▶ **WHAT NEEDS TO BE DONE**
Return nothing except the lines from the one that contains "[LinkedIn] (287, 14)" through the end of the material below, each exactly as given.

▶ **STORED DATA**

# # # # # # #

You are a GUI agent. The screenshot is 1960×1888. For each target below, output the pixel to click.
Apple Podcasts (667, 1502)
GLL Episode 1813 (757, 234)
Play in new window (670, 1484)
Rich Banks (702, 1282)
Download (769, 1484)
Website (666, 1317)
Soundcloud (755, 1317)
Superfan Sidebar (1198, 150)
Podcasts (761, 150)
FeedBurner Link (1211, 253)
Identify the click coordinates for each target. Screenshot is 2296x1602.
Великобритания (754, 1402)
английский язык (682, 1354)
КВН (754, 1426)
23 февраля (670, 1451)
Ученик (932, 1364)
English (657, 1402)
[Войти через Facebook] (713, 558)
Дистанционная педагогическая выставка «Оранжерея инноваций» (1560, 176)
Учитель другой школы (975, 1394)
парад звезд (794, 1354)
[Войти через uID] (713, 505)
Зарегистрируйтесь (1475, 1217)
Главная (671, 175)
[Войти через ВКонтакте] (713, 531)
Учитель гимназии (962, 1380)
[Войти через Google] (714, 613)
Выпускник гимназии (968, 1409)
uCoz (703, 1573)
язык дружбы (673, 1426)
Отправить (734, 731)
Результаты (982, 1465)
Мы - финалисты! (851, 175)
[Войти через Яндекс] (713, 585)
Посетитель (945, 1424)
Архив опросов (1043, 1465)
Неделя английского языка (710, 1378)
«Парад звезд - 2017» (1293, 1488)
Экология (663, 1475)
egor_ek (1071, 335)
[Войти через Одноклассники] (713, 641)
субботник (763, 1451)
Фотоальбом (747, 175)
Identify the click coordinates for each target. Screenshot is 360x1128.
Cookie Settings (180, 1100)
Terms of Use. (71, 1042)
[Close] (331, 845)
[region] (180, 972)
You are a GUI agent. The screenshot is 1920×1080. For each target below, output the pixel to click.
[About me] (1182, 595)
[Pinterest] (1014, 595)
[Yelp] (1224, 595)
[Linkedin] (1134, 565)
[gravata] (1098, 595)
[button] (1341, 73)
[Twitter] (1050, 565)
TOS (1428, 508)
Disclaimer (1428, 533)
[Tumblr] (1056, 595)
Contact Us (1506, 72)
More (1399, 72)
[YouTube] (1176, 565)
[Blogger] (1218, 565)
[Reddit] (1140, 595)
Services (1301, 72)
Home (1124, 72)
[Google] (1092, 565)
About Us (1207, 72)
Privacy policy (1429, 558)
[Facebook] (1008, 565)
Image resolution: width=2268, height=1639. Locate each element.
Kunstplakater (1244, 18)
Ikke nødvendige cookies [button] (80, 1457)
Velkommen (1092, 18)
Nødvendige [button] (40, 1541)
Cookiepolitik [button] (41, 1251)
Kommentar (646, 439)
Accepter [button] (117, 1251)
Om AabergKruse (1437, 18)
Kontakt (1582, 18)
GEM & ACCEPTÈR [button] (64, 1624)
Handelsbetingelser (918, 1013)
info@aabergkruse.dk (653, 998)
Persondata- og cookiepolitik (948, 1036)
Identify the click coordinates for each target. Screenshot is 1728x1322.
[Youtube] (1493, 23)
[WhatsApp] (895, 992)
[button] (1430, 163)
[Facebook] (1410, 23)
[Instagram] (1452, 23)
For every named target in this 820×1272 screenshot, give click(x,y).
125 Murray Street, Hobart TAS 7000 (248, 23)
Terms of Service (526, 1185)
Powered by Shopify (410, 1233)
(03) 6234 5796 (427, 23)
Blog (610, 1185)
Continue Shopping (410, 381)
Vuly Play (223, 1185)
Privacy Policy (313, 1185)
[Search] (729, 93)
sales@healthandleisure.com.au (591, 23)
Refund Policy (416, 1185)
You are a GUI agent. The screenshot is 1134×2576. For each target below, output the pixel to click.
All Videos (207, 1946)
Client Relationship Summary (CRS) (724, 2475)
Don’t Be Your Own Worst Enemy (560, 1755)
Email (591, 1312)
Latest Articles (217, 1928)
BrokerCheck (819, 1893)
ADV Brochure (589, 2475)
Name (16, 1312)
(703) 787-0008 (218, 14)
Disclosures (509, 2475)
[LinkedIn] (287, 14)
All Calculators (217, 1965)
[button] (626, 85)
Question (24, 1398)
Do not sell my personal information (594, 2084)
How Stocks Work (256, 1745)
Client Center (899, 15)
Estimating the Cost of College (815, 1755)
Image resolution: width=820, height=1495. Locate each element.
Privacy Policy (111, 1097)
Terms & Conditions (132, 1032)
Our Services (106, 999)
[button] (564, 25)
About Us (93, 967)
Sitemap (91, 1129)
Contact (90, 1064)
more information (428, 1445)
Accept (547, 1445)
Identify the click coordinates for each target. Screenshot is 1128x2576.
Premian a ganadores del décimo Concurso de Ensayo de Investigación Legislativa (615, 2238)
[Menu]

# # # # # # #

▶ **ANSWER SPACE**
[LinkedIn] (287, 14)
All Calculators (217, 1965)
[button] (626, 85)
Question (24, 1398)
Do not sell my personal information (594, 2084)
How Stocks Work (256, 1745)
Client Center (899, 15)
Estimating the Cost of College (815, 1755)
Image resolution: width=820, height=1495. Locate each element.
Privacy Policy (111, 1097)
Terms & Conditions (132, 1032)
Our Services (106, 999)
[button] (564, 25)
About Us (93, 967)
Sitemap (91, 1129)
Contact (90, 1064)
more information (428, 1445)
Accept (547, 1445)
Identify the click coordinates for each target. Screenshot is 1128x2576.
Premian a ganadores del décimo Concurso de Ensayo de Investigación Legislativa (615, 2238)
[Menu]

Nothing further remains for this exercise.